What's scary is that the school's principal, Todd Deaver, defends running up the score on lower-division opponents, while suggesting that might equals right...

The only quotes from the article that seemed to support this statment:

Do not blame Quintanilla. This selfish act falls squarely in the lap of Herring, who has a history of stepping on the gas when his team is up by 50 or more points. And he has the support of Refugio principal Todd Deaver, who said Monday that his school’s coach “loves kids” and “doesn’t want to degrade another team.”


Deaver said the University Interscholastic League deserves some of the blame for Refugio’s lopsided scores. The UIL, Deaver said, placed the Bobcats in a district that includes inferior teams. The principal added that 95 to 100 Refugio players are dedicated to a weight-lifting program, making them physically superior to most teams they face.

Complaining about gerrymandered congressional districts, I noted the mainstream media have complained loudly about the Texas redistricting intended to disenfranchise Hispanics but said nothing about the Maryland redistricting intended to disenfranchise conservatives. Hunter Thomson of New York counters, "Partisan gerrymandering represents everything we detest in politics. Nevertheless, the Supreme Court hasn't yet found a case where it sees anything other than a non-justiciable political issue. Check Vieth v. Jubelirer, 541 U.S. 267 (2004) and League of United Latin Am. Citizens v. Perry, 548 U.S. 399 (2006). The new Maryland 6th district you don't like is somewhat contiguous, not as bad as these. Check the really offensive 4th district in Illinois.

"The gerrymandering in Texas is of a very different sort from what you complain of in Maryland. Racial gerrymandering raises equal protection concerns. More specifically, Texas is a covered jurisdiction under Section 5 of the Voting Rights Act, meaning its history of racial discrimination in voting procedures subjects the Lone Star State to greater oversight by the federal government."

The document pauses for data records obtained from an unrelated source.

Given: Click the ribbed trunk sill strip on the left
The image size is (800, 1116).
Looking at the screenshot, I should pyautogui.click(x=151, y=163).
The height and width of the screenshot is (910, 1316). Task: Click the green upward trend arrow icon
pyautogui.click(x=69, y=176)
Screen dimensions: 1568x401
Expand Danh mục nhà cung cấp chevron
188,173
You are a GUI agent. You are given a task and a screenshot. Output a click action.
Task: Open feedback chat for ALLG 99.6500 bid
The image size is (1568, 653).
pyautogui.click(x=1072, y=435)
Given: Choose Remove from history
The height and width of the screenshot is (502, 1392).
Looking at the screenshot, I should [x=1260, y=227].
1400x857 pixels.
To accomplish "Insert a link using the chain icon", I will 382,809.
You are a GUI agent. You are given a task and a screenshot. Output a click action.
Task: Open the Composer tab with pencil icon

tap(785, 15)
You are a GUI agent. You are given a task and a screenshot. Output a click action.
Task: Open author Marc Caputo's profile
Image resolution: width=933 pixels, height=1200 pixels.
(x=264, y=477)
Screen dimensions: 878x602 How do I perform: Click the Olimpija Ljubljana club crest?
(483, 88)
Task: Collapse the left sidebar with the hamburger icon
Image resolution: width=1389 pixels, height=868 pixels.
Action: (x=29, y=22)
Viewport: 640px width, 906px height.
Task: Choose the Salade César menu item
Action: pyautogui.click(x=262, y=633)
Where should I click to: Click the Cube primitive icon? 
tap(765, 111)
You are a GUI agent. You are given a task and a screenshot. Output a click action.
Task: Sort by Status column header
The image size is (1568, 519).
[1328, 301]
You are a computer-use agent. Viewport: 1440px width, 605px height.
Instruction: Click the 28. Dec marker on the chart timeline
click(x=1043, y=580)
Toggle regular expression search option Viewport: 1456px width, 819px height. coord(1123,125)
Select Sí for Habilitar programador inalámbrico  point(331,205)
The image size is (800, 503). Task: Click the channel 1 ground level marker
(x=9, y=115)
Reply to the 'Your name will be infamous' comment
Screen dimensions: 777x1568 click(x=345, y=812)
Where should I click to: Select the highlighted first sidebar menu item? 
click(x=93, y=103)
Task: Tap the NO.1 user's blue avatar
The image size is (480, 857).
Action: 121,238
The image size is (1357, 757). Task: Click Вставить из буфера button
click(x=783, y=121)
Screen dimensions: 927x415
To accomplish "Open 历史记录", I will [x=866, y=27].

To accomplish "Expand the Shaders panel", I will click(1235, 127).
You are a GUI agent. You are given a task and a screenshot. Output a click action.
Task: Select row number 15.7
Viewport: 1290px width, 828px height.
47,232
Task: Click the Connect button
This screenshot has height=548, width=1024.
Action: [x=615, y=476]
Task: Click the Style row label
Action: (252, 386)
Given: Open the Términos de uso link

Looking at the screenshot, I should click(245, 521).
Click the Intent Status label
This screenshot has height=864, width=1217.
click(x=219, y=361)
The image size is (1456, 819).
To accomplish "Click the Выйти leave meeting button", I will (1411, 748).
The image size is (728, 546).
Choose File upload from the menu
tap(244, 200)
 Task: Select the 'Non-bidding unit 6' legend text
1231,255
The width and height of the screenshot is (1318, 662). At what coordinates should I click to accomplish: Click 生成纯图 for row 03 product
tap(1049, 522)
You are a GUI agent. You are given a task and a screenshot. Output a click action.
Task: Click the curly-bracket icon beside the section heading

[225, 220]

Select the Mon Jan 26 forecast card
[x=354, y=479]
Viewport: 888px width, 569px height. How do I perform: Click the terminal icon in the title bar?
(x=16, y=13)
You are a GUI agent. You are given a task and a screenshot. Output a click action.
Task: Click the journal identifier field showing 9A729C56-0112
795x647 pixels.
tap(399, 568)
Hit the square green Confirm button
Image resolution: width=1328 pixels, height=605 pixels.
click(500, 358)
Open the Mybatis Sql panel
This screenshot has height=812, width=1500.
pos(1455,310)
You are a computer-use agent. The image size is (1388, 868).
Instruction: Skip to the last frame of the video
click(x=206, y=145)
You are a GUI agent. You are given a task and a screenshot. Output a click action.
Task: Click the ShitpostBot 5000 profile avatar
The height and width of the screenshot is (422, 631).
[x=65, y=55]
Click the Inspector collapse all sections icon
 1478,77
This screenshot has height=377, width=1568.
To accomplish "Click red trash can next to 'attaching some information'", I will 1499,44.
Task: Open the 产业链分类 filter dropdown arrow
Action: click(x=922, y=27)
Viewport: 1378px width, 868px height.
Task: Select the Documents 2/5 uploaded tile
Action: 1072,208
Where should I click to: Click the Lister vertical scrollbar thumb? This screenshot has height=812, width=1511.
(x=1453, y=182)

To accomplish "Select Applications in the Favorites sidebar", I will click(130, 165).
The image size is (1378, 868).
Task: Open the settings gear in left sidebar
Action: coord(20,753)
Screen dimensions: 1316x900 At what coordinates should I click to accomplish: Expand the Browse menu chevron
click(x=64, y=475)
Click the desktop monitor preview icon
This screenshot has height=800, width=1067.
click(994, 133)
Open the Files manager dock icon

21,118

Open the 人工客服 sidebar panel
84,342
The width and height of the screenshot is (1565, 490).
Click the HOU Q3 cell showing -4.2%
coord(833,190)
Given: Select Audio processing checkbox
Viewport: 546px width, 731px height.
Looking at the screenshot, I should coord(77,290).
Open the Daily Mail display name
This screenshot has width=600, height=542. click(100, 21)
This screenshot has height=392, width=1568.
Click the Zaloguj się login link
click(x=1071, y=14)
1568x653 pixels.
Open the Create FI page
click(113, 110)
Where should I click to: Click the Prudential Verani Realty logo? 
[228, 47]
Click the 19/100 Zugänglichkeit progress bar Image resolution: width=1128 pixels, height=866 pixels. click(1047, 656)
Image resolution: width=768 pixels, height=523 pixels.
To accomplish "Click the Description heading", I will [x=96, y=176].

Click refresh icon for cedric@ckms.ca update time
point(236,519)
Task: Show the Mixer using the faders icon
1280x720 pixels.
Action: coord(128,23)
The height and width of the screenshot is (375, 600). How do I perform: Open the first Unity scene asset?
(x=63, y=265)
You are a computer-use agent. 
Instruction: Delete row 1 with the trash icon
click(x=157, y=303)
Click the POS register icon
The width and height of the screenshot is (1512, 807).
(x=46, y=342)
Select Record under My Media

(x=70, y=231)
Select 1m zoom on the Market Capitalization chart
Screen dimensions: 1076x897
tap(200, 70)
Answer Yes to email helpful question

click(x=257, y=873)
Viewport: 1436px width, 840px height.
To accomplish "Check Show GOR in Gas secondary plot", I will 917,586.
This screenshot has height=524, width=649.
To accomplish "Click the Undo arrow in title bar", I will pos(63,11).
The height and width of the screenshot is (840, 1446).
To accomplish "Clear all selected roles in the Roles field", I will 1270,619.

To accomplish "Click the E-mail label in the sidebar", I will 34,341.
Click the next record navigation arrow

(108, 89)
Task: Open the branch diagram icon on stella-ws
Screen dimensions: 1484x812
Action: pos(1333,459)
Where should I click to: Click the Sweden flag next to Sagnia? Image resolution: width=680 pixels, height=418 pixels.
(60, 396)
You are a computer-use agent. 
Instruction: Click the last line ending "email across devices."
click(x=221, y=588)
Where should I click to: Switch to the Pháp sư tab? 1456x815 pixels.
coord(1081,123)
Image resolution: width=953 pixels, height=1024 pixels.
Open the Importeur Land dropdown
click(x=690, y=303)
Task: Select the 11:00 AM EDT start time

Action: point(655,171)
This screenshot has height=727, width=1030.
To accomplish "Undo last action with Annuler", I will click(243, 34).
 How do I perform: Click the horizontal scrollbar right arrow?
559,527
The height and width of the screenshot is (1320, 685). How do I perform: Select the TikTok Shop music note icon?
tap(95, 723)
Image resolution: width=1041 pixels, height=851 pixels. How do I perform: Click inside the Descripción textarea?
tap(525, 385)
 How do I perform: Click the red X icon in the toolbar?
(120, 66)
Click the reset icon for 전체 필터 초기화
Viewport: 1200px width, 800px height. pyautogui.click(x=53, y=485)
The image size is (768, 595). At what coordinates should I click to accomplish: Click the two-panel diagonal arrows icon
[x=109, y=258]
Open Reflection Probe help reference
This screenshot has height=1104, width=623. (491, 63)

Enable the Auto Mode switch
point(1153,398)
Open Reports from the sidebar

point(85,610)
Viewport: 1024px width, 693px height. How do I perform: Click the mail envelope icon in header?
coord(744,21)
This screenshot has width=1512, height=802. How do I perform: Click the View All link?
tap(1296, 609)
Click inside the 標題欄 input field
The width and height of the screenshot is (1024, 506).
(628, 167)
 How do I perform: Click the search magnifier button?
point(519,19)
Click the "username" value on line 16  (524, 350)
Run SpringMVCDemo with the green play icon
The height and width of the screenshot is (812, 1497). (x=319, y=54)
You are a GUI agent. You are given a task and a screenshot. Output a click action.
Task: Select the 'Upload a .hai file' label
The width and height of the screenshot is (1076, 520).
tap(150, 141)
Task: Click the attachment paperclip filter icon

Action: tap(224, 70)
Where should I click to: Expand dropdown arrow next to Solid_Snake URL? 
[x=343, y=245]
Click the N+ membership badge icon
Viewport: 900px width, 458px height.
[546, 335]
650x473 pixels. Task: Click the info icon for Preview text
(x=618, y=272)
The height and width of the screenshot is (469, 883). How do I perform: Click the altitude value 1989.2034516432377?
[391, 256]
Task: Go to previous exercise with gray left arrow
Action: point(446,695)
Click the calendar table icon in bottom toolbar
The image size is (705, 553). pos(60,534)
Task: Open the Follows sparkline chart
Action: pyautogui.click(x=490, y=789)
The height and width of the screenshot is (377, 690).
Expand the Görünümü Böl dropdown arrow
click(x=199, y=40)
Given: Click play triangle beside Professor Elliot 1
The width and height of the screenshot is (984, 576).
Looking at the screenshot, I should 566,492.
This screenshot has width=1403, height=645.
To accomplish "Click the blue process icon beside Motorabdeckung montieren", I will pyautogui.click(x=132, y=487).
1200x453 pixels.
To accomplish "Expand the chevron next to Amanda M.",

I live in Maryland. Maryland has racial gerrymandering, just in the opposite direction.

Regarding the ground causing a fumble/incomplete pass discussion, you hit the nail on the head. In one case possession has been established, while in the other it is yet to be established. I don't think there is much of an issue here. I view it in the same light as people who ask about why is a running back able to fumble once he's broken the plane, but receivers muct complete the action of the catch in the endzone despite the ball being "over the goal line." I dont think it is hard to understand the difference, and those that don't are purposely not getting it in my opinion.

Bengoodfella said...

Anon, I don't see how he defends it in those quotes either. I didn't look that up and it appears Gregg was hoping no one else would look it up also. I wonder if it bothers ESPN that Gregg writes things in TMQ every week.

You are probably right about those who don't get the difference aren't trying to. It seems like a pretty simple answer to the question and five minutes to do an internet search could bring the answer up.

Anonymous said...

meant to add:

Located in Kutztown, Pa., Kutztown University offers parking close to class.

Am I missing what's interesting or funny about this?

Bengoodfella said...

Anon, nope. Perhaps Gregg finds parking close to class interesting? That's all I can think of.